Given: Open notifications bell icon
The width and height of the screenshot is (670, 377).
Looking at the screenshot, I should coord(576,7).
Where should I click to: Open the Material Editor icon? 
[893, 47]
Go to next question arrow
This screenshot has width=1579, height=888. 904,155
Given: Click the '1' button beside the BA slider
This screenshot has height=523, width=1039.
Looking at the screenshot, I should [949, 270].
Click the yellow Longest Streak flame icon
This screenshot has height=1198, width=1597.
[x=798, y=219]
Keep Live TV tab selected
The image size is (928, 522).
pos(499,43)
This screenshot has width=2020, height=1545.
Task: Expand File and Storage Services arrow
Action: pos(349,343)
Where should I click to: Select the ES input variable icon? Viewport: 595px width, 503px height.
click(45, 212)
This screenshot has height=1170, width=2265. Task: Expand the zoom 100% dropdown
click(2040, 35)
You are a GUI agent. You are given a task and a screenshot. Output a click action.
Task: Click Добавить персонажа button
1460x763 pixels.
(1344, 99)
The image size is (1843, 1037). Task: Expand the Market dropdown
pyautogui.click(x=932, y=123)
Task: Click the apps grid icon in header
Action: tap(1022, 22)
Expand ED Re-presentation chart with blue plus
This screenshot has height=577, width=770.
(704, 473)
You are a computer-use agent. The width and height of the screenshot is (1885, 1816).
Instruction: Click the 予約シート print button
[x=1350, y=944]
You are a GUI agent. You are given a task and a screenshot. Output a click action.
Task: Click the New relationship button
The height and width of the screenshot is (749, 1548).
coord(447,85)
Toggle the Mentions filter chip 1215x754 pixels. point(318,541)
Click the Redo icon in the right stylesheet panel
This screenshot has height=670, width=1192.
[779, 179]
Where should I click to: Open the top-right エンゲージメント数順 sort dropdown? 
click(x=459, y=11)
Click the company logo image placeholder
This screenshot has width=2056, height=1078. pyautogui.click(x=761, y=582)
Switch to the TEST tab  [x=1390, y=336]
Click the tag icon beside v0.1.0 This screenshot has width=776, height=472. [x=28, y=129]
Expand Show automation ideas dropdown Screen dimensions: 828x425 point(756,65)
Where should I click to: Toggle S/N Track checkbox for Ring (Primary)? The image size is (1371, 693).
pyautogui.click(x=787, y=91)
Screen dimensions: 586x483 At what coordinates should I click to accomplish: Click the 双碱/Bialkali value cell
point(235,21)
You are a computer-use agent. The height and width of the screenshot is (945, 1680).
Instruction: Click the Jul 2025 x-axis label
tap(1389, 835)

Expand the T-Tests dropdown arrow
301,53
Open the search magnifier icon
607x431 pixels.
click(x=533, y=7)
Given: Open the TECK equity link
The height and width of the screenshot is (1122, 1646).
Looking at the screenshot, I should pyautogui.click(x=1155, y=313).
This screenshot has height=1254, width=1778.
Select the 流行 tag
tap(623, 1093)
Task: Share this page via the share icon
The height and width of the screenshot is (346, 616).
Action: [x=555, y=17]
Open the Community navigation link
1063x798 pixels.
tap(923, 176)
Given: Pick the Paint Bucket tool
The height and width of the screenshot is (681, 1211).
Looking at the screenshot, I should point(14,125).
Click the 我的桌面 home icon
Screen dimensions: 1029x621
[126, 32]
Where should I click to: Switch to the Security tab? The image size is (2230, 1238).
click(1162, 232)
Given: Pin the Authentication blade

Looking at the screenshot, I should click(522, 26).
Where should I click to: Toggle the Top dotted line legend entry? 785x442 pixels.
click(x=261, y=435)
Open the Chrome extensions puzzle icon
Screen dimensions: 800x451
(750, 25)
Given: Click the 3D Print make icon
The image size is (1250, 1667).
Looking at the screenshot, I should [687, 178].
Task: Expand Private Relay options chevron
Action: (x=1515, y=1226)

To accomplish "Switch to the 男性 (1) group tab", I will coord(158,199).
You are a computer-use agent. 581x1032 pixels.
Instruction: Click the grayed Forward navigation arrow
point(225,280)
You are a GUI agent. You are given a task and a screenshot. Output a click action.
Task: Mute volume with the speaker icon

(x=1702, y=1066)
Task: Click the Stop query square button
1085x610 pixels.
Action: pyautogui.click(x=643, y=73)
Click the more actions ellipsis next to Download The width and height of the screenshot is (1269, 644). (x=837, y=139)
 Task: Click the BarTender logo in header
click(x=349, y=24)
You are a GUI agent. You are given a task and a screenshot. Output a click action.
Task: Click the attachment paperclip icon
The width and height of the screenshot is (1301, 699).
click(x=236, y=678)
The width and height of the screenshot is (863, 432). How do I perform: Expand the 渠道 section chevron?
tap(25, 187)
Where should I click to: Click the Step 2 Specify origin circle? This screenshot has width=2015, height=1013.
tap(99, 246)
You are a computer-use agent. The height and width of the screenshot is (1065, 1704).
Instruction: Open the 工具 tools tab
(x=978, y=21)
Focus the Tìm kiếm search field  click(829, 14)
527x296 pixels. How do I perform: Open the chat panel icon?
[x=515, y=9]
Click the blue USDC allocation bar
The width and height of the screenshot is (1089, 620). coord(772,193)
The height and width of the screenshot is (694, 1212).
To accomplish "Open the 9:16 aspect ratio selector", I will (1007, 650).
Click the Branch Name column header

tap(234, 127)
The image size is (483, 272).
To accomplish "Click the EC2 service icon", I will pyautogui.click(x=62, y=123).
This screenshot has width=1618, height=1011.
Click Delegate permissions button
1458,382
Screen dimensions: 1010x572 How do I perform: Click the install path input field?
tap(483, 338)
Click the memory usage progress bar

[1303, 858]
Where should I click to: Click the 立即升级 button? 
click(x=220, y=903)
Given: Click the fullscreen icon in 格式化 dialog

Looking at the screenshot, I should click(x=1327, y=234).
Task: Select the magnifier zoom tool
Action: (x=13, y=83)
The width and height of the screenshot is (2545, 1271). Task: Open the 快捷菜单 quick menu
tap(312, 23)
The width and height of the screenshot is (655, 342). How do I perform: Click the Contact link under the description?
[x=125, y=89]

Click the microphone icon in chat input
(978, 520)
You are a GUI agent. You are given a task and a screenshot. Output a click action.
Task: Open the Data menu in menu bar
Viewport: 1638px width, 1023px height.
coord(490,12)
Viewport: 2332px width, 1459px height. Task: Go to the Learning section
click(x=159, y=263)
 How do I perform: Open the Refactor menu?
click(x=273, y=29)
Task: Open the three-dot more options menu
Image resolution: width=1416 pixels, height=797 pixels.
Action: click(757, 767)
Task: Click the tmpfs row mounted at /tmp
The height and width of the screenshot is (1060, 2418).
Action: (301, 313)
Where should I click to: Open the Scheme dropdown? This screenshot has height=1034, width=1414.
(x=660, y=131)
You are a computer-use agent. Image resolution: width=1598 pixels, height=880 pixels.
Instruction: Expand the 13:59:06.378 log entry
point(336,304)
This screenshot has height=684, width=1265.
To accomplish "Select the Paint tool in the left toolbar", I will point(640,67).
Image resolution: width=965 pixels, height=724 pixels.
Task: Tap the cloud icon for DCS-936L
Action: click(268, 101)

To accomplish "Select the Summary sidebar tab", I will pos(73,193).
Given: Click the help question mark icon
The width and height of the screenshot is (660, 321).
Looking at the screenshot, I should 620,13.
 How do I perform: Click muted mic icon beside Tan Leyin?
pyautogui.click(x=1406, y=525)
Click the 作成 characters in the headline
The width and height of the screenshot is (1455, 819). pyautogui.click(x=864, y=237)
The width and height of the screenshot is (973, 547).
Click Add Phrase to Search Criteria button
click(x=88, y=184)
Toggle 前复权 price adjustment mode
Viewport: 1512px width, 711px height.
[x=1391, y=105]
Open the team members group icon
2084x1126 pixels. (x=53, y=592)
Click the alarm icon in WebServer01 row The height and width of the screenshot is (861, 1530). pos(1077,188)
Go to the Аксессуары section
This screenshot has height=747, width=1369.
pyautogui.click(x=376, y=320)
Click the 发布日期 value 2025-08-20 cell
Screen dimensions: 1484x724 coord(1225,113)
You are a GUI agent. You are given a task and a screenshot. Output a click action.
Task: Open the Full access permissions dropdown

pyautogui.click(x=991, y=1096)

□ □ □

*The problem*:
Go through the listing above and write out exactly the lines starting with the one holding "Open the Chrome extensions puzzle icon" and running through the one holding "You are a computer-use agent. 581x1032", ends included, and no others.

*Written solution*:
Open the Chrome extensions puzzle icon
Screen dimensions: 800x451
(750, 25)
Given: Click the 3D Print make icon
The image size is (1250, 1667).
Looking at the screenshot, I should [687, 178].
Task: Expand Private Relay options chevron
Action: (x=1515, y=1226)

To accomplish "Switch to the 男性 (1) group tab", I will coord(158,199).
You are a computer-use agent. 581x1032 pixels.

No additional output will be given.